Montreux – Unzählige Male ist Van Morrison schon beim Jazzfestival in Montreux aufgetreten. Doch jedesmal ist er wieder ein großer Publikumsmagnet und eines der ganz großen Highlights. Beim gestrigen Konzert im Auditorium Stravinsky überraschte er mit einer unglaublichen Bühnenpräsenz, guter Laune, das ist bei ihm nicht immer selbstverständlich, und einem grandiosen Querschnitt durch sein Werk.

 

Ziemlich hölzern und grimmig sieht der inzwischen 73-jährige Sir Ivan aus, er ist für sein Lebenswerk 2015 von der Queen im Buckingham Palace in den Adelsstand erhoben worden, aber gibt er erst einmal seiner kongenialen Band den ersten Takt an, dann ist das alles verflogen.

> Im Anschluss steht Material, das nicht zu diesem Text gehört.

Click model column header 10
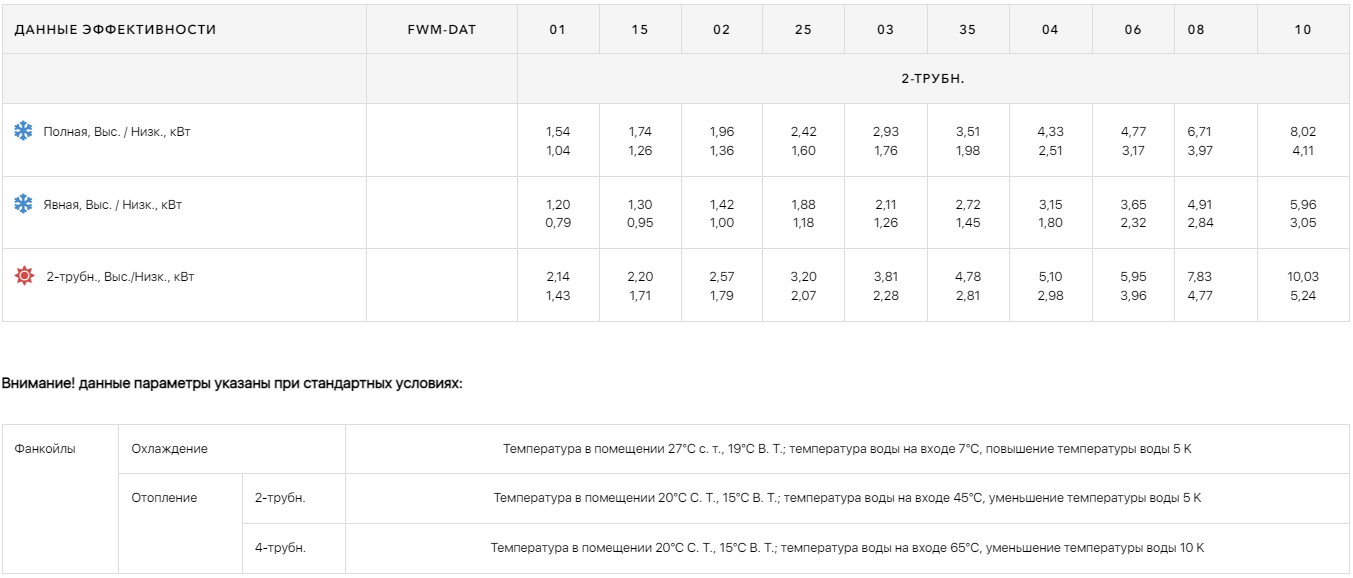Viewport: 1353px width, 578px height. pyautogui.click(x=1303, y=29)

In diesem Mann besteht jede Zelle aus Musik, Rhythmus und filigranem Gefühl.

 

Schier unglaublich, was er wieder aus seinem wunderbaren Repertoire an meist Eigenkompositonen für diesen Abend ausgesucht hat. War nur noch die Frage, wie er wohl heute den Schwerpunkt bei seiner Interpretation setzen wird. Manchmal jazzt er, manchmal gibt er den Sanften, aber an diesem Abend war ihm bei vielen Stücken wohl nach Blues zumute, auch einer seiner größten Einflüsse in seinem Kreativen Schaffen.

 

Auf einzelne Lieder einzugehen wäre hier müßig, alles veredelte er an diesem Abend zu wunderbaren Diamanten. Hervorzuheben bleibt ein fast gar göttliches „Vanlose Stairway“, bei dem er sich selbst an den Flügel setzte, ein nahezu überirdisch anmutendes „In the afternoon / Raincheck“ und natürlich „I believe to my soul“ von Ray Charles, bei dem er wieder einmal manifestiert, dass er wohl der beste weiße Bluessänger ist.

 

Musikalisch gibt er an diesem Abend alles, seine Stimme ist besser denn je, sein schneidendes und unverkennbares Saxophonspiel ist einfach perfekt, er setzt sich ans Piano und spielt Gitarre und beim Blues greift er selbstverständlich auch zur Mundharmonika.

 

Mit den beiden unvermeidlichen Klassikern „Brown eyed girl“ und „Gloria“ geht ein magischer Abend zu Ende. Selbstverständlich ohne Zugabe, so erwartet man das schon fast von Morrison. Es bleiben jede Menge glücklicher Fans zurück und freuen sich schon auf sein nächstes Konzert in Montreux, wenn er sich treu bleibt dann schon in zwei Jahren, 2020.